■ ОТРЫВОК ТЕКСТА:

::::::::

И глаз не спускает с Николая Угодника. Теперь она соглашается поднять пол, но только своими средствами, не заявляя полиции – нет ничего больше у домовладелицы страха полицейского!
Начинают ломать полы, а по Сборной улице из домика в домик слух бежит, как запах подпольный.
– Жиды в стену младенца замуровали.
Оторванный от занятий, хожу я из угла в угол, прислушиваясь к ударам топора наверху. Маше-болтушке раздолье теперь: врывается прямо без спроса с улицы и вносит с собой эти темные уличные слухи и тут же сама их развивает. Воображение и нервы мои расстраиваются, и в голову приходит: что если правда труп младенца?
– Кто раньше тут жил?
– Женщина одинокая.
Возможно! А я жид… я жид, потому что время такое, правосудие далеко, расправа короткая, и унизительно для меня погромщикам показывать свои бумаги…
Время было такое!
– Стук, стук! – наверху.
И этот черный, изъеденный тараканами Николай Угодник, и запах одуряющий; не заглушает даже табак. Жутко…
– Нашли!
– Что… нашли?
– Слава Богу – радостная бежит сверху хозяйка, – крыса, крыса удавилась!
Скоро все успокоилось на Сборной улице, и легенда о том, что икона трупы открывает, до времени спряталась в хорошенький соседний дом с геранями на окнах, как прячется потухающий огонек в глубину лампадного стаканчика.
Я рассказал это своему соседу во время процесса Бейлиса, чтобы показать ему, как из ничего собирается иногда темная туча, как бессилен бывает человек остановить ее…
– А все-таки Бейлис виновен, – сказал мой знакомый.
– Как? Факты?

::::::::

■ ИЗВЛЕЧЁННЫЕ ЗАПИСИ:
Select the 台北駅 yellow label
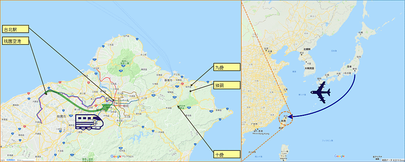coord(15,29)
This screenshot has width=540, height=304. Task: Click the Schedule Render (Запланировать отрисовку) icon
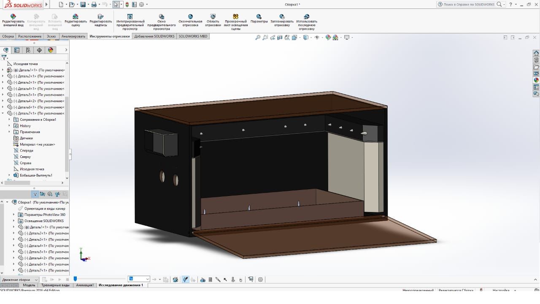pyautogui.click(x=282, y=17)
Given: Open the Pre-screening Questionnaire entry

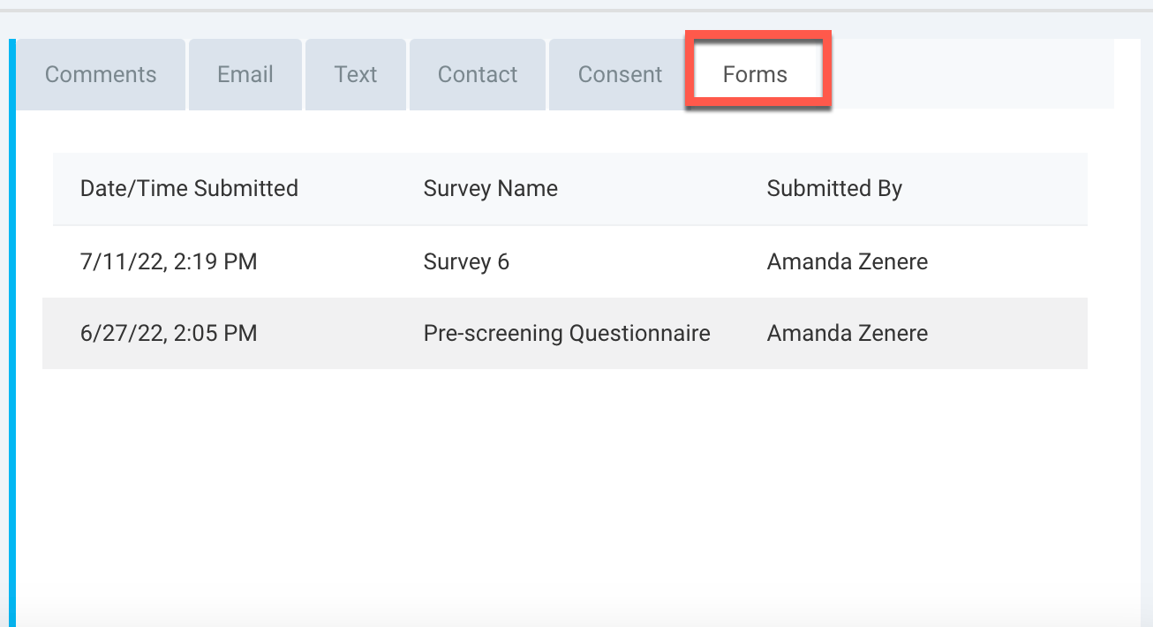Looking at the screenshot, I should (567, 334).
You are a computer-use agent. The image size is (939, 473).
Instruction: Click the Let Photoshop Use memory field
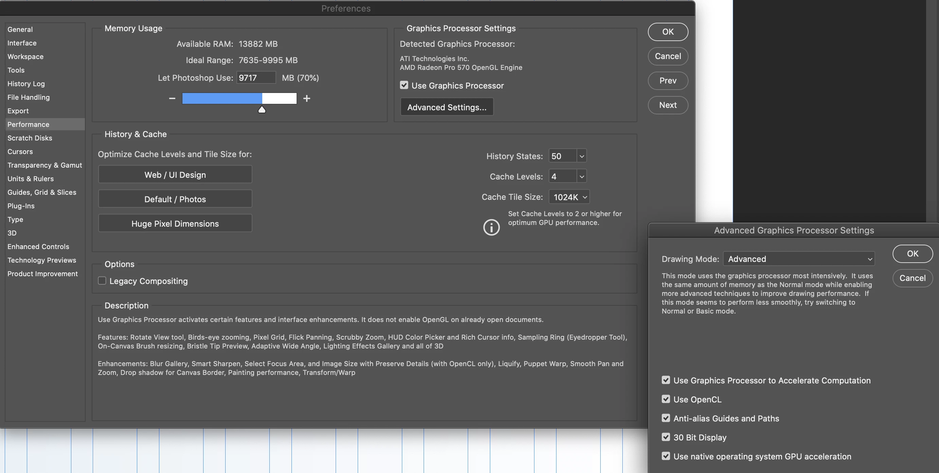[x=256, y=78]
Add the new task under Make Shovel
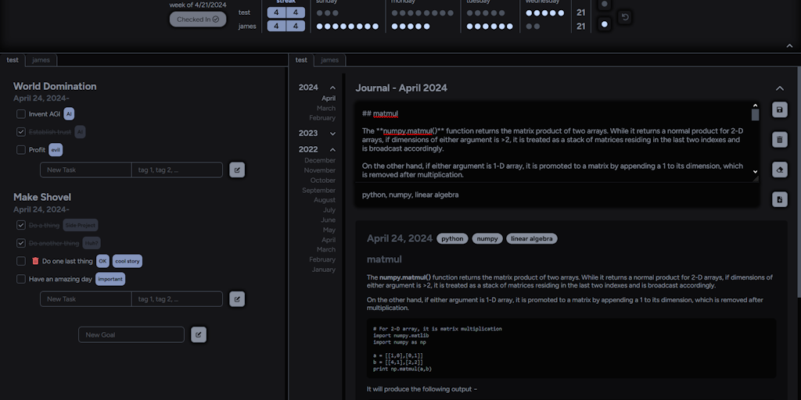Image resolution: width=801 pixels, height=400 pixels. 237,298
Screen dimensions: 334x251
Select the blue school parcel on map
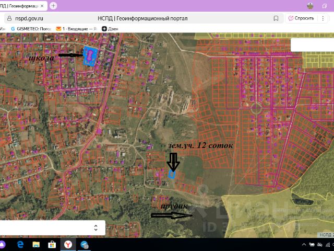(90, 55)
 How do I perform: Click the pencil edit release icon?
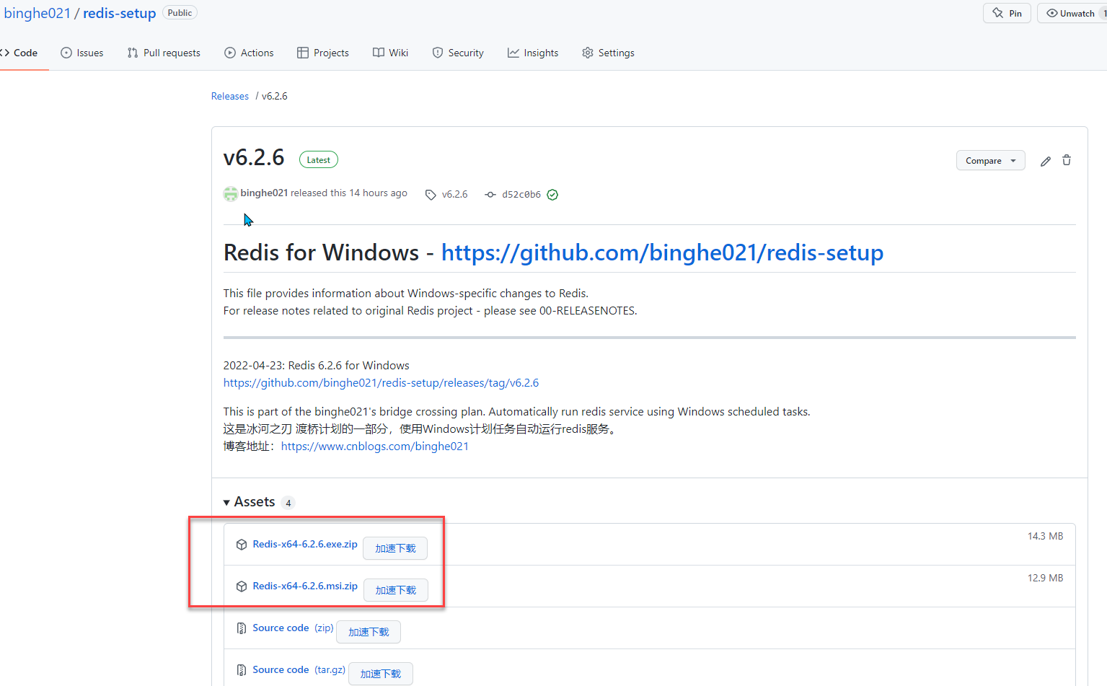point(1045,161)
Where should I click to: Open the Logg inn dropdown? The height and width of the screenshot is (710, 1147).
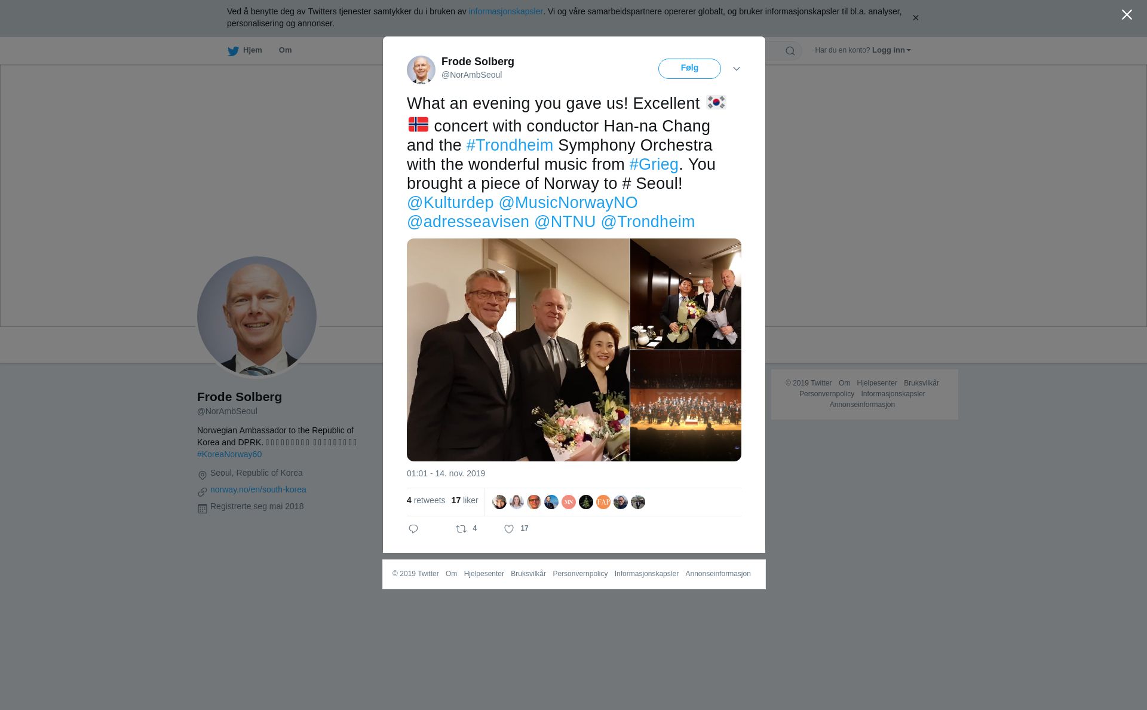click(891, 50)
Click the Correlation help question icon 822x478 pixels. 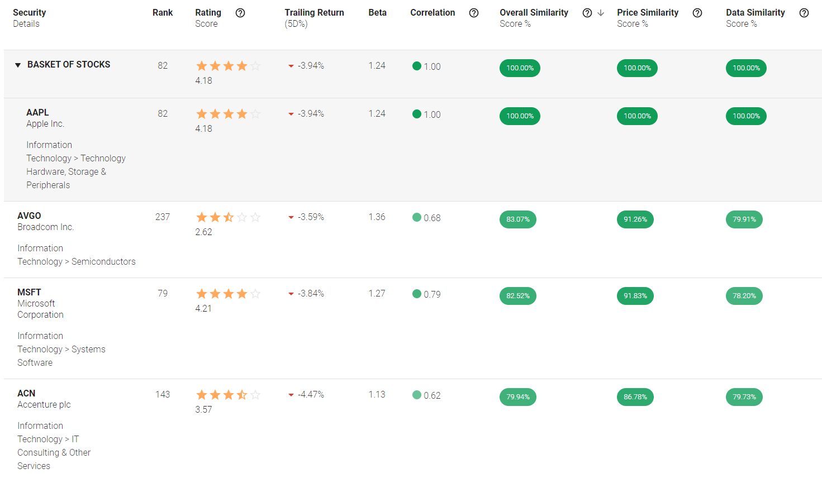(474, 13)
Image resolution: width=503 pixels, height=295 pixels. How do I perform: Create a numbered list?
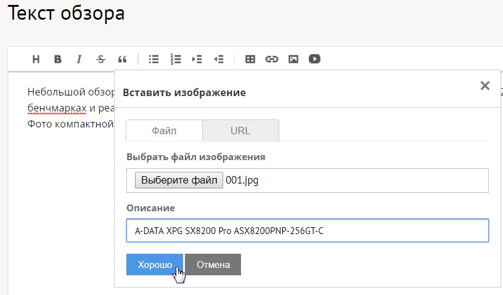[176, 59]
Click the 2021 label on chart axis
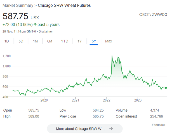 75,100
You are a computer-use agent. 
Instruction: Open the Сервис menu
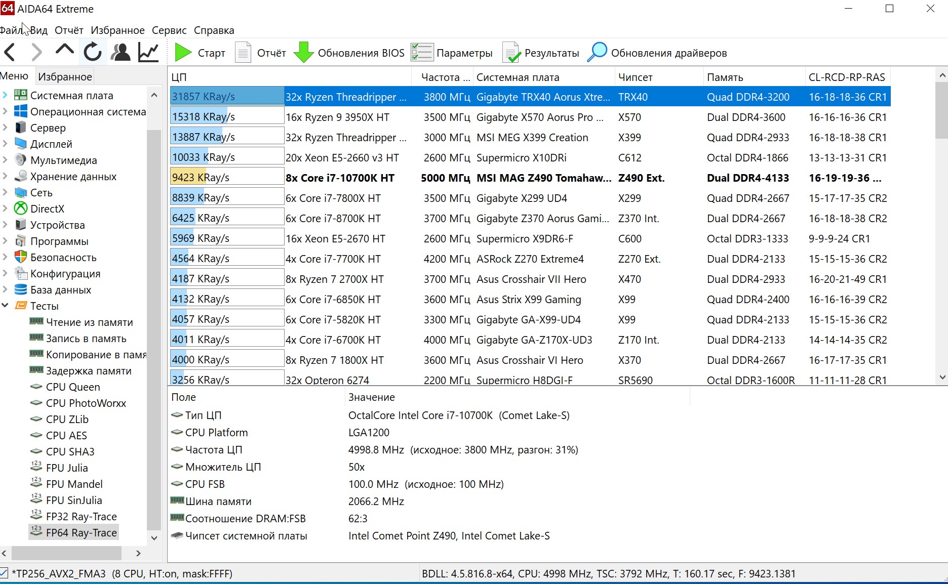(169, 30)
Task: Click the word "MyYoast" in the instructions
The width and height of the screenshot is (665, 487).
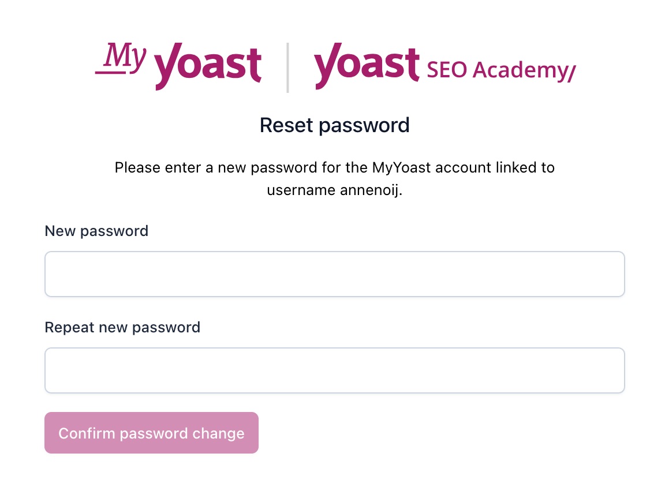Action: tap(402, 167)
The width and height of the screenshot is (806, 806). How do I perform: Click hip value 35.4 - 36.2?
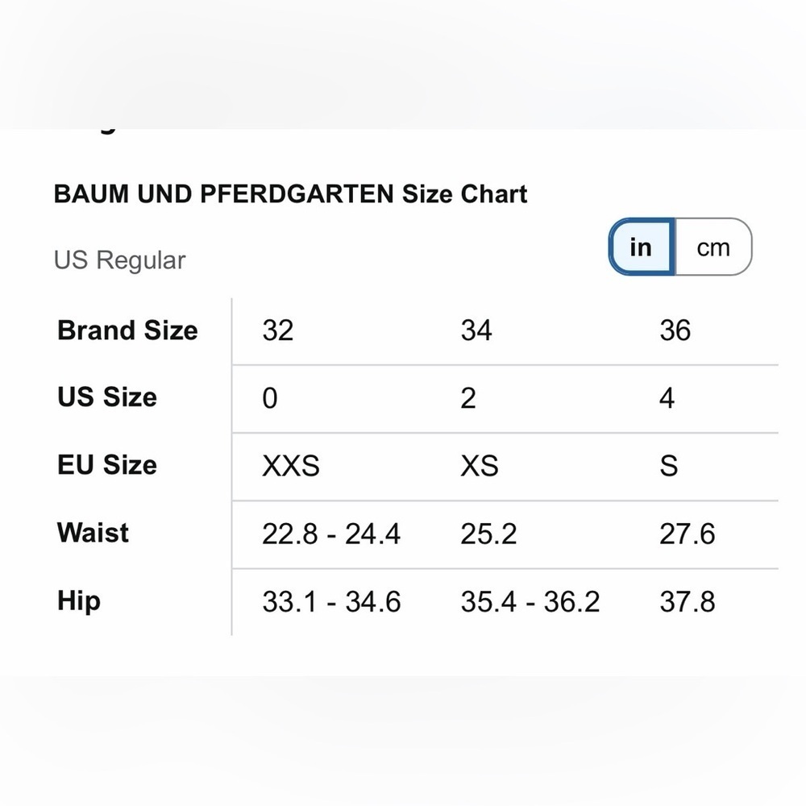pyautogui.click(x=530, y=601)
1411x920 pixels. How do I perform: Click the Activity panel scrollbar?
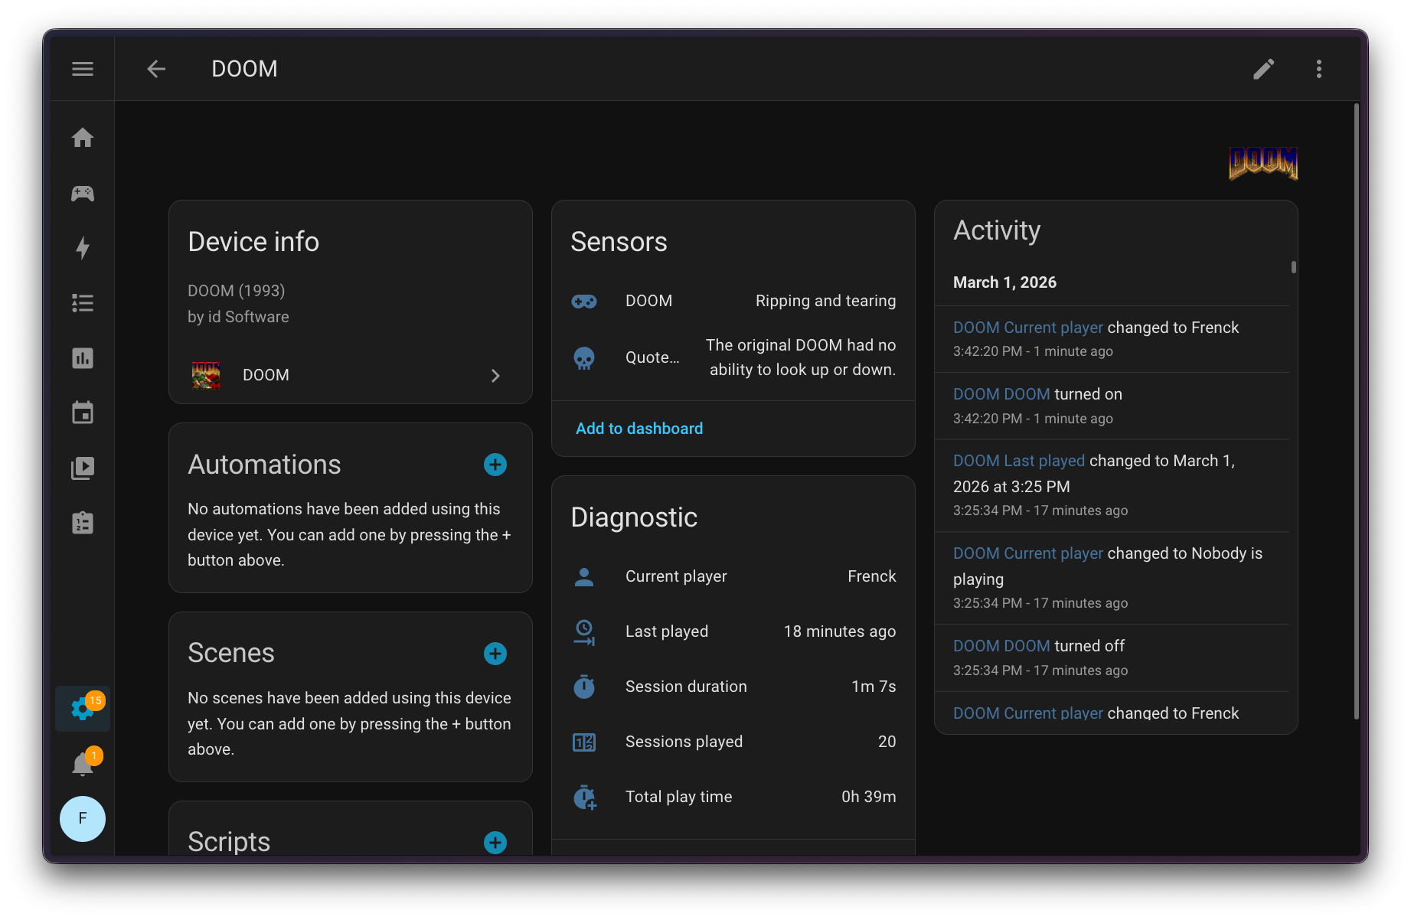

::::::::

■ ЗАДАНИЯ:
A - Ответьте на вопросы по отрывку о слухе на Сборной улице:
(i) Кто, по ответу на вопрос рассказчика, жил в доме раньше?
(ii) Что, как сообщила хозяйка, обнаружили наверху?
(iii) Во время какого процесса рассказчик поведал эту историю соседу?
B - Допишите продолжение отрывка о слухе на Сборной улице, начиная сразу после последней реплики.
Записи представляют собой отдельный материал и с отрывком не связаны.

■ ОТВЕТЫ:
A -
(i) Одинокая женщина.
(ii) Удавившуюся крысу.
(iii) Во время процесса Бейлиса.

B -
Он верит и больше ничего, верит в существование ритуального убийства, как темное русское простонародье, и факты процесса располагаются у него по линии веры. Я это высказываю ему, он упрекает меня в таком же обращении с фактами, уверяет, что сам обладает объективной истиной: ритуальные убийства, несомненно, существуют, и Бейлис скорее всего виновен.
Вот… И не один раз я слышал сам, высказывались так:
– В этом деле меня волнует положение невинного человека; что существуют или не существуют ритуальные убийства, я не знаю, может быть, и существуют…
Этим открывается лазейка, и снова прячется от света дневного кровавая легенда, настанет час, и она опять оживет. Так, я думаю, осталась лазейка и в ответе присяжных. Пусть Бейлис оправдан, мое положение «жида» на Сборной улице остается по-прежнему. Необходимо во что бы ни стало сломать половицы и крысу найти.
Вблизи того места, где некогда собиралось Новгородское вече, до сих пор сохранился уголок Великого Новгорода: группа тесно стоящих одна к одной маленьких деревянных церквей и Ярославова башня. Не раз вглядывался я тут с восторгом в пропорции маленьких храмов, похожих на старые деревья, поднимающиеся от земли к небу.
Проходя однажды этим древним городом с одним моим знакомым, старым генералом, слышу я от него такие слова:
– Если бы моя власть, я сейчас же велел бы срыть эти бессмысленные здания, черные и страшные. Помилуйте, ведь они всякую охоту молиться отбивают, то ли дело церковь нынешняя, стоит веселая и молиться зовет, смеется, как клюковка!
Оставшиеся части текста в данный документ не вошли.